Dave’s Killer Bread, which is owned by Flower Foods, has made a name for itself by identifying as a company co-founded by an ex-con. After serving 15 years in prison, Dave Dahl and his brother, Glenn, went to work in their parents’ decades-old bakery. The 2005 launch of Dave’s Killer Breads was a testament to Glenn looking past Dave’s criminal history, and they have kept that same open mind when it comes to their own hiring practices.
There are a number of potential perks for employers who decide to hire ex-criminals, in addition to the social impact they’re making. There is a good chance they will be a more loyal and dedicated worker because they are grateful for the job. It’s difficult for many ex-cons to find employment, so they’ll be more invested in the company that hires them because they want to keep that job. This also means they’ll be less likely to quit. If a company hires an ex-felon within one year of their release from prison, they may qualify for the Work Opportunity Tax Credit. It offers the employer up to $2,400 for each adult hired. This could all be advantageous to Flower Foods; in addition to the positive press they would likely receive.
Hiring ex-cons does come with it’s own set of risks. An employer may consider hiring non-violent offenders, but draw the line there. If female employees, for example, learned that a latest hire was convicted of sexual assault, it could negatively affect the work environment and productivity.
There also is the chance the employee will recess back to their criminal ways. Co-founder Dave Dahl experienced this firsthand in 2013 when he rammed multiple patrol cars in Washington County, Oregon, during a reported mental heath crisis.

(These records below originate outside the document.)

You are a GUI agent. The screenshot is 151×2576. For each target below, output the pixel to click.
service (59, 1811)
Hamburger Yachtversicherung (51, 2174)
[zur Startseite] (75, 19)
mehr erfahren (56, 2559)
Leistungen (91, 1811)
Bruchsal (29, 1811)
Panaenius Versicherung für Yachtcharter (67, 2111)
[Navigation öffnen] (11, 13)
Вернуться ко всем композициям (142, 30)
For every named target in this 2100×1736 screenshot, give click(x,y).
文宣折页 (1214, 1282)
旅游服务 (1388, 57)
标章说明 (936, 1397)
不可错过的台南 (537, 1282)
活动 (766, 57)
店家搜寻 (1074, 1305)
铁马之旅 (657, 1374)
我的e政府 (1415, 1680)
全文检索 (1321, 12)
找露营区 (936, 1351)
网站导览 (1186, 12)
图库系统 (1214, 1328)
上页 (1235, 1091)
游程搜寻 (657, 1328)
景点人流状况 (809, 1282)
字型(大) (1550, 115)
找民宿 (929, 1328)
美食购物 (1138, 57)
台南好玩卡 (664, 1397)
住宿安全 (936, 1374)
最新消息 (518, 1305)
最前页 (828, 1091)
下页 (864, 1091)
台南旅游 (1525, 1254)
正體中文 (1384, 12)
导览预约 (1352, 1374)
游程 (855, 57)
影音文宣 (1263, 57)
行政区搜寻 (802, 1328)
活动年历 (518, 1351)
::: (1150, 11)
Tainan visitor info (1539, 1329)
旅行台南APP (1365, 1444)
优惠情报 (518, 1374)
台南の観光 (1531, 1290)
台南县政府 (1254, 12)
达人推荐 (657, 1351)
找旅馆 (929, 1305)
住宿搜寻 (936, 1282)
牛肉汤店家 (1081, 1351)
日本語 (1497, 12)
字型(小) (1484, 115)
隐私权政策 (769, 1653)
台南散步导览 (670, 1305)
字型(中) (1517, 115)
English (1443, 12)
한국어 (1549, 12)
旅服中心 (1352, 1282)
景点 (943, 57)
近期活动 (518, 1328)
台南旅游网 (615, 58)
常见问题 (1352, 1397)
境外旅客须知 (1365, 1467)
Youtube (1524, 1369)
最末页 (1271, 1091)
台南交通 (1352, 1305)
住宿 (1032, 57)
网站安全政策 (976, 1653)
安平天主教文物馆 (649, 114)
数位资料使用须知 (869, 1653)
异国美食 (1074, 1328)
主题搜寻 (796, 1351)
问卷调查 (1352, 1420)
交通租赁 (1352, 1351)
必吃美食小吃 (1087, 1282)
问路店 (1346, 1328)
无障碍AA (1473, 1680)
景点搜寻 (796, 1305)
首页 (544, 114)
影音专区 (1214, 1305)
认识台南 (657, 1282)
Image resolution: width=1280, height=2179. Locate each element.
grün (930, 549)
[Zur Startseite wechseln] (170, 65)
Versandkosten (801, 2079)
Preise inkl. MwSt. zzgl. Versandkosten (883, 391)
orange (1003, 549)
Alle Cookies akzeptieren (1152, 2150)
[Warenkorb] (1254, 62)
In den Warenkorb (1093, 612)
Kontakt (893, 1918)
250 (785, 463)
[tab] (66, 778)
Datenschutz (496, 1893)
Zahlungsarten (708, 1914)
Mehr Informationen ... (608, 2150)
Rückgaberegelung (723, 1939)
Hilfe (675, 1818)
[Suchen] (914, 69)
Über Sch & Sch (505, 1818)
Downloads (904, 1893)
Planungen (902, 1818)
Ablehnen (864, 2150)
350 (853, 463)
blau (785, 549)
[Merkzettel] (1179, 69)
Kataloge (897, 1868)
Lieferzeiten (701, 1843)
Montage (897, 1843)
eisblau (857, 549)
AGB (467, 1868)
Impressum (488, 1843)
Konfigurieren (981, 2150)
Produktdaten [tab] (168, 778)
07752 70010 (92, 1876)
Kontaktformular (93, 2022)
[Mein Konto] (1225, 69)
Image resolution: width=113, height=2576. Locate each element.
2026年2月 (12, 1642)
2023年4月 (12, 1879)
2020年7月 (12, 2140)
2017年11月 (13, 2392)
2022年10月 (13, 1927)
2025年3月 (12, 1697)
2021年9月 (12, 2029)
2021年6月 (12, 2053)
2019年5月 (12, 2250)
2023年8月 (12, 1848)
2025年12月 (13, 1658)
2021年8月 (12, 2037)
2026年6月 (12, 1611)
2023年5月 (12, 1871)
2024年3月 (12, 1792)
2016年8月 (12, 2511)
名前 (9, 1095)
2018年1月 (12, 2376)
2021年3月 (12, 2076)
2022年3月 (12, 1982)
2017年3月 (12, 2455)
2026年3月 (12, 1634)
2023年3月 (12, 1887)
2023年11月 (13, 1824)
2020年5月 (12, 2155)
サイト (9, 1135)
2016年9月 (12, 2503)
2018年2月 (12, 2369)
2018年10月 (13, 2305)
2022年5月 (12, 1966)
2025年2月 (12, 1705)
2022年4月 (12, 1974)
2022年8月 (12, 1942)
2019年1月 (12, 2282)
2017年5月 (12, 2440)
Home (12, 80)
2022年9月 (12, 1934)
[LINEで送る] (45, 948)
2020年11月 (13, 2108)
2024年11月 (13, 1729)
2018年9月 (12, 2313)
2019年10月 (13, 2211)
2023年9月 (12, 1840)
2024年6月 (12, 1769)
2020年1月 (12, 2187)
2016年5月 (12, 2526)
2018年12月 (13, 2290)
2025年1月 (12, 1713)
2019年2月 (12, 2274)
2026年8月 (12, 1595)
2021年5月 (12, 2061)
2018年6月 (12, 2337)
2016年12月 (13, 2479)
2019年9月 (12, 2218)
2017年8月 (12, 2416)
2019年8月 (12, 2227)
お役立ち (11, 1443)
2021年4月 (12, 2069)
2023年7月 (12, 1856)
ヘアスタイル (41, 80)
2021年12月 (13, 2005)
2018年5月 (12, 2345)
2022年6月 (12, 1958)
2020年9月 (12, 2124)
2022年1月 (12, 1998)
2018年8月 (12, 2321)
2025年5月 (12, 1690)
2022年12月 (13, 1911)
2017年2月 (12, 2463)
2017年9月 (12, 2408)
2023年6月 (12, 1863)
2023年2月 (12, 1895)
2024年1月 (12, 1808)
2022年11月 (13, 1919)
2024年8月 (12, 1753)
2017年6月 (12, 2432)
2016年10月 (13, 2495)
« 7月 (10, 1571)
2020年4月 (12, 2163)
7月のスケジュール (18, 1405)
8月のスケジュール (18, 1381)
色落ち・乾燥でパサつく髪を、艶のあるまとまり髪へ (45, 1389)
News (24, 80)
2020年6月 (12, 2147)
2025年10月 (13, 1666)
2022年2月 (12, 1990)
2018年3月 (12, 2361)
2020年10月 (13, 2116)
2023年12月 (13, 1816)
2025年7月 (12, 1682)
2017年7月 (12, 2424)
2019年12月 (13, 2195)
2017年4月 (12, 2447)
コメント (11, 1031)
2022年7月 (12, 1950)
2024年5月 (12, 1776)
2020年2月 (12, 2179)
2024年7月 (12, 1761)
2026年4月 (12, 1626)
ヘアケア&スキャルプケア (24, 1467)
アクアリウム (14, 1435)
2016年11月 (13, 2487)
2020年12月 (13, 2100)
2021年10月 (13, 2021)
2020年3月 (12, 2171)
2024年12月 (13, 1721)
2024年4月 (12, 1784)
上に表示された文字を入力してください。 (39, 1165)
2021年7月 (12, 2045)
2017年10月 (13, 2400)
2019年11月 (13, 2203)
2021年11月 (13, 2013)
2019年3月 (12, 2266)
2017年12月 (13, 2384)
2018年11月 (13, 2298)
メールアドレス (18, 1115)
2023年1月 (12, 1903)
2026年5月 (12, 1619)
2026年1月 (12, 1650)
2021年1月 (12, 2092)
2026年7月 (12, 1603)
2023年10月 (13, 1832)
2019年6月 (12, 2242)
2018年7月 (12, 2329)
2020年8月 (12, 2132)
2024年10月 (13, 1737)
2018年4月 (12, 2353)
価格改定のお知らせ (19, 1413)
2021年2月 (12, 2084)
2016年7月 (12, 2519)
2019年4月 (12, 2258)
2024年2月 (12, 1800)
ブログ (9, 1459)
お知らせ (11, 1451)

During the incident, Dahl injured 3 deputies, was tased and eventually arrested. He was later found guilty on all charges relating to the incident, except for insanity.
Dave’ Killer Bread is not alone in hiring workers with a criminal past. Dr Pepper Snapple, Conagra, Campbell Soup, General Mills, Kroger, PepsiCo, Safeway and Tyson Foods, among others, all employ ex-criminals, according to the website jobsthathirefelons.org. This does not guarantee a position to an ex-con who applies, but rather that a company will look past certain criminal behavior if the applicant is right for the job.